さて、がっつり牛・豚肉メニューで体力をつけたら、「しあわせ」を探すバイク旅に出かけますよ。
幸福駅跡でしあわせを得る
続いてやって来たのは、幸福駅跡。
「愛の国から幸福へ」のキャッチフレーズで有名になった、旧国鉄の廃線跡です。
恋人の聖地としても有名で、いまでは観光地として人気のスポットです。
せっかくなので僕も、愛車と訪れた記念に写真を撮っておきます。
「幸福になれるといいなあ」などと夢想しつつ、次の目的地へと向かいます。
いや、向かおうとしたところ……
あれ……なんか体が重くて、動けない。
トラブル発生! 熱中症で動けない…
しあわせを願った矢先に、トラブル発生。
幸福駅跡からえりも町を目指し南下していたところ、めまいと頭痛で動けなくなりました…
快晴でぐんぐん気温が上がっていた中で走りづめだったので、ちょっとした熱中症になってしまったようです。
(かんかん照りで気温30°は軽く超えてた)
これはやばいぞ……
結局、30分ぐらい横になっていたら、だんだん回復してきました。
とはいえ、まだ体調が万全ではないため、急遽ルートを変更。
襟裳町まで向かう南下ルートを諦め、日勝峠を経由する日高山脈超えルートを選択。
また帯広方面に戻る。
一期一会! 十勝の母からの贈りもの
この世は不思議なもので、不運の後には幸運が訪れるみたいです。
すっかり意気消沈していた僕に、思いがけない素敵な出会いが訪れます。
帯広市街でガソリン給油していると、隣のレーンにいた農家風のおばあさんから声をかけられました。
おばあさん「バイクでどこまで?」
ぼく「苫小牧港まで。今日帰ります」
おばあさん「そう。はい、これトマト」(ぼくの方に差し出す)
ぼく「ありがとうござ……えっ!? トマト?」
おばあさん「そう。無農薬のフルーツトマト。売れ残ったから持ってけ。美味しいよ!」
ふるけんはトマトを手に入れた。
実はこのおばあさん、今は亡き夫がクルマ好きだったようで。若い頃は、夫婦で一緒にサロベツ原野などをドライブしたそうな。

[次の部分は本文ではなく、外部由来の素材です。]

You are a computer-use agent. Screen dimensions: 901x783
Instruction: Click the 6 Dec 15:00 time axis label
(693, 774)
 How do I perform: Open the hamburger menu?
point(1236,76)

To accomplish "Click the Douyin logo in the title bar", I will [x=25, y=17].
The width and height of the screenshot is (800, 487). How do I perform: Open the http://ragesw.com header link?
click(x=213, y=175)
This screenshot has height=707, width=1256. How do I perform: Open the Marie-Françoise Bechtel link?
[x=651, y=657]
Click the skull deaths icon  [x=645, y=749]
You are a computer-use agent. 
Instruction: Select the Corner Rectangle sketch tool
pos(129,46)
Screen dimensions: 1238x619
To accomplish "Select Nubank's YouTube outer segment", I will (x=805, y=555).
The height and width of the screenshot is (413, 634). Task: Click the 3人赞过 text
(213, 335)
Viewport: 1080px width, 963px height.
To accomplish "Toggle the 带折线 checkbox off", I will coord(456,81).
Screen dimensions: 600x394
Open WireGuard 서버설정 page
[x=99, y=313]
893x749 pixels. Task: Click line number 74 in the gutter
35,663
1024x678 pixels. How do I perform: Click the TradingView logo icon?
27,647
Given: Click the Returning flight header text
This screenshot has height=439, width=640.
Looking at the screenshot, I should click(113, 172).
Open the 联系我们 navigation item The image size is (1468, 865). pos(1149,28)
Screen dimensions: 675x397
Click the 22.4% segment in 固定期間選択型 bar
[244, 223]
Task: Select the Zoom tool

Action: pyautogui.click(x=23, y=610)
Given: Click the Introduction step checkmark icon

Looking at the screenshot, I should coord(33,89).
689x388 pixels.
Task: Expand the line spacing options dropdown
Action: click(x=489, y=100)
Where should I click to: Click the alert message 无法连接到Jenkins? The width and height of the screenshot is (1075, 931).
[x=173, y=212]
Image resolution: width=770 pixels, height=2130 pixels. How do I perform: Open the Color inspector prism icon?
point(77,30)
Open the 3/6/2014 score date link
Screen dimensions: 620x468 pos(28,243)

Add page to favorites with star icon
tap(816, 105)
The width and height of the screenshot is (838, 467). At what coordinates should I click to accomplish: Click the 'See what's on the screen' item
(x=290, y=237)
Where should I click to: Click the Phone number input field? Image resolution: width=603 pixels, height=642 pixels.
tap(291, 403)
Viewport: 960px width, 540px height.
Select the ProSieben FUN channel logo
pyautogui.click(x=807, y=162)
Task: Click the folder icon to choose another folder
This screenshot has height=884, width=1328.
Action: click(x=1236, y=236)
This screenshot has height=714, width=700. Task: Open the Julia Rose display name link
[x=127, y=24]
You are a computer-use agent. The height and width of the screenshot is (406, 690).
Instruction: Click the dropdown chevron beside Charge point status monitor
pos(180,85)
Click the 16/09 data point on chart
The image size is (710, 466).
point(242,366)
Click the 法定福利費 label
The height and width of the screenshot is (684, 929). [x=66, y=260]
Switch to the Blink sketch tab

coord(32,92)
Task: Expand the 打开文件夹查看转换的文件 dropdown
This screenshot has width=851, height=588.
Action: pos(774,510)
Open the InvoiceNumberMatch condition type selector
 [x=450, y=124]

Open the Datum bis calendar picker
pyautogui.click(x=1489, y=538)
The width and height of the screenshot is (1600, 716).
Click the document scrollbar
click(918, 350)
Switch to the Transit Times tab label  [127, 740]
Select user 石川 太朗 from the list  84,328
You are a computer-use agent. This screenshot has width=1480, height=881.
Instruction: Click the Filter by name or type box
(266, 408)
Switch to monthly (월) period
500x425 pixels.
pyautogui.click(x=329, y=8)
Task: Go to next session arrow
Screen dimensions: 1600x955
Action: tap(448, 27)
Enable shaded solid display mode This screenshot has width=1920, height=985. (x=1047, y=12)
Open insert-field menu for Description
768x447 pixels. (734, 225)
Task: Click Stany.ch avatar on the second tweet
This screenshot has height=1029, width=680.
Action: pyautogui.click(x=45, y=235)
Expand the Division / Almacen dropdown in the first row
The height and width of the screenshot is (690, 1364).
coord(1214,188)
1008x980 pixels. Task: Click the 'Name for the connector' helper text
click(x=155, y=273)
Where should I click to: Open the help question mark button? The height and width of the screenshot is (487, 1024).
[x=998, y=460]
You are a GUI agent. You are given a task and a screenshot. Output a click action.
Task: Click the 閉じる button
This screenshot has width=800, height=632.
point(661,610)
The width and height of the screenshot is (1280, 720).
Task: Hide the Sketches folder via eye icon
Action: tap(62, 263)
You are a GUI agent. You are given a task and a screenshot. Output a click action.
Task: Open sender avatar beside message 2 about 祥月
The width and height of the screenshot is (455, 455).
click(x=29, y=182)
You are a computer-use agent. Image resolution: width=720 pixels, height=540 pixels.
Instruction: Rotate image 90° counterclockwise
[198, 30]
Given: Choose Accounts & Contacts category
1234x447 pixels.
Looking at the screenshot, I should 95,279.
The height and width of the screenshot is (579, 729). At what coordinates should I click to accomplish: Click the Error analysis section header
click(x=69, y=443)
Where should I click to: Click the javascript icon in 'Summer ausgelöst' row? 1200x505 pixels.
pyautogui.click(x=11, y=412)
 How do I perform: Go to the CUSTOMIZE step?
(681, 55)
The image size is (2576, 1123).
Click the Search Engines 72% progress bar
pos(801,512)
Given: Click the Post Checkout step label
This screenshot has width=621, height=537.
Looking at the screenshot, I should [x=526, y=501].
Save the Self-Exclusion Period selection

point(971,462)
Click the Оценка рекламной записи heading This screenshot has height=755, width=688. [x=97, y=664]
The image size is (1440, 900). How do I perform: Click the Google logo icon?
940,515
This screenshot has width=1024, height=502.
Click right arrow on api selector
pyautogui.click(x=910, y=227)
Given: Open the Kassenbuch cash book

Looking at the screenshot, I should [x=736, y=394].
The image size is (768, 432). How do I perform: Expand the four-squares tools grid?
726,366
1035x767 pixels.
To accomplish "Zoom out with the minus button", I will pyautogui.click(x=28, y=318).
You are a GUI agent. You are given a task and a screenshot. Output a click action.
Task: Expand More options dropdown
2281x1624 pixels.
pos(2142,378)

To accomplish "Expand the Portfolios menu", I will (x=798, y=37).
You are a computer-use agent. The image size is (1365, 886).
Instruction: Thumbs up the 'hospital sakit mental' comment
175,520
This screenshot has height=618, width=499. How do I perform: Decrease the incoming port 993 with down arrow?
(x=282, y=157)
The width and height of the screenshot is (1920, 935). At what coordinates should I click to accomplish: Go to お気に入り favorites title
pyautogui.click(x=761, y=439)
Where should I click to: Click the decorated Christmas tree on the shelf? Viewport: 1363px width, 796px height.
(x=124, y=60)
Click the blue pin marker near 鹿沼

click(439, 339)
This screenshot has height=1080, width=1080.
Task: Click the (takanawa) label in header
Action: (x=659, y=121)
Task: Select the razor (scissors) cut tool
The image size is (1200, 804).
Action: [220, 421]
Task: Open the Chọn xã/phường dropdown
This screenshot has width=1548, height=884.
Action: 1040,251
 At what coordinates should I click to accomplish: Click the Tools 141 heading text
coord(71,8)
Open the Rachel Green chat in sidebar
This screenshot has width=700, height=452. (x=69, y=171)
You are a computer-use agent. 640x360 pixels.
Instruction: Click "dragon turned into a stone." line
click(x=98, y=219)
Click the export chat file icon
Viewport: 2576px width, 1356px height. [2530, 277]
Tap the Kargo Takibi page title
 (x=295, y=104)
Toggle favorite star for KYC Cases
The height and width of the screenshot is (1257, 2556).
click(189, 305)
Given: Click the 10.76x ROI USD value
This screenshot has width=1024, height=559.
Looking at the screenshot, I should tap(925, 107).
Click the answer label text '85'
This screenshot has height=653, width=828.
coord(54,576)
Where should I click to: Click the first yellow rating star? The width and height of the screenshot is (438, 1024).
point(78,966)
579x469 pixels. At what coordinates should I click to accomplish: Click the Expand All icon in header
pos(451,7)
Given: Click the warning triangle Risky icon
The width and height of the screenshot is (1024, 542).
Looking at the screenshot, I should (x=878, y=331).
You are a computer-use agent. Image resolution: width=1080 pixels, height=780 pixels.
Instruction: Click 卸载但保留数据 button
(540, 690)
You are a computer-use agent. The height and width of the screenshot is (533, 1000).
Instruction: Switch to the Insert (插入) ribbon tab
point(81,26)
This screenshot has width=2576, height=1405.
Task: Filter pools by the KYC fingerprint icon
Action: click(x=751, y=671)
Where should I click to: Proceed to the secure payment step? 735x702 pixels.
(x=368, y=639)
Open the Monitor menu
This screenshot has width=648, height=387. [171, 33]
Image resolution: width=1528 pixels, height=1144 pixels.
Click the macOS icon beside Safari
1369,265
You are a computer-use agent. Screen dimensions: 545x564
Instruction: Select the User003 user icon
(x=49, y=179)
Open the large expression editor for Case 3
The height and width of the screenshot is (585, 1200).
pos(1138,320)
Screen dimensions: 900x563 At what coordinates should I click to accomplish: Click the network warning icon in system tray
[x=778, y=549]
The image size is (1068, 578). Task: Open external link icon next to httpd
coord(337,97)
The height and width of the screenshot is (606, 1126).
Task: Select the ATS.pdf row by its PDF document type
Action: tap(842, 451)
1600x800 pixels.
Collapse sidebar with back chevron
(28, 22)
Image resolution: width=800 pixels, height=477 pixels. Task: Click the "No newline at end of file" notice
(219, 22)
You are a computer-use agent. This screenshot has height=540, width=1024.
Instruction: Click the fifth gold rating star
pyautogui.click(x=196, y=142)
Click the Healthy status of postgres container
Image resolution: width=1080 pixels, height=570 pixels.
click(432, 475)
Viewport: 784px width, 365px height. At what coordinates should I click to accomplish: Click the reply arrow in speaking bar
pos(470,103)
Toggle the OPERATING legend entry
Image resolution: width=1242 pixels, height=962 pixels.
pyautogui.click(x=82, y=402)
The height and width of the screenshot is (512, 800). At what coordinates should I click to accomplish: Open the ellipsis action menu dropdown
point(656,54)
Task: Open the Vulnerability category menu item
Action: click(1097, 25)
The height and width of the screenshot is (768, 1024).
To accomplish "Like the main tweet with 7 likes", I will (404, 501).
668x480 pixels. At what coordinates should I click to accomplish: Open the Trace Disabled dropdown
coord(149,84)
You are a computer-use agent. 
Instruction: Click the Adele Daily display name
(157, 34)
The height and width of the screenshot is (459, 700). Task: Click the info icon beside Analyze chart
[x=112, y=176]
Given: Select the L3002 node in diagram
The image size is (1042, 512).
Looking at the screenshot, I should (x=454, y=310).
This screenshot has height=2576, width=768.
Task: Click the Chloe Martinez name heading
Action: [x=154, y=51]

そんなわけで、北の大地をバイクで旅するぼくを見かけて、応援してくれたみたいです(ありがたい)。
考えてみると、この日2回目となる偶然の出会い。
頭に浮かぶのは、「一期一会」ということば。
最終日にこんなドラマが用意されていようとは、いったい誰が想像できたでしょう?
奇跡的な出会いと十勝の母からの贈りものにより、再び前に進みだすパワーが湧いてきました!
今後あのおばあさんのことは、十勝の母と呼ばせていただく。
奇跡の復活劇! フルーツトマトでHP回復
そんなこんなで手に入れたトマト。
実際食べてみると、酸味よりも甘みが断然強く、まさにフルーツみたいな味わいです。
しかも一粒がかなり大ぶり。赤くて丸っこいボディの中に、十勝平野の恵みがたっぷりと詰まっているのでしょう。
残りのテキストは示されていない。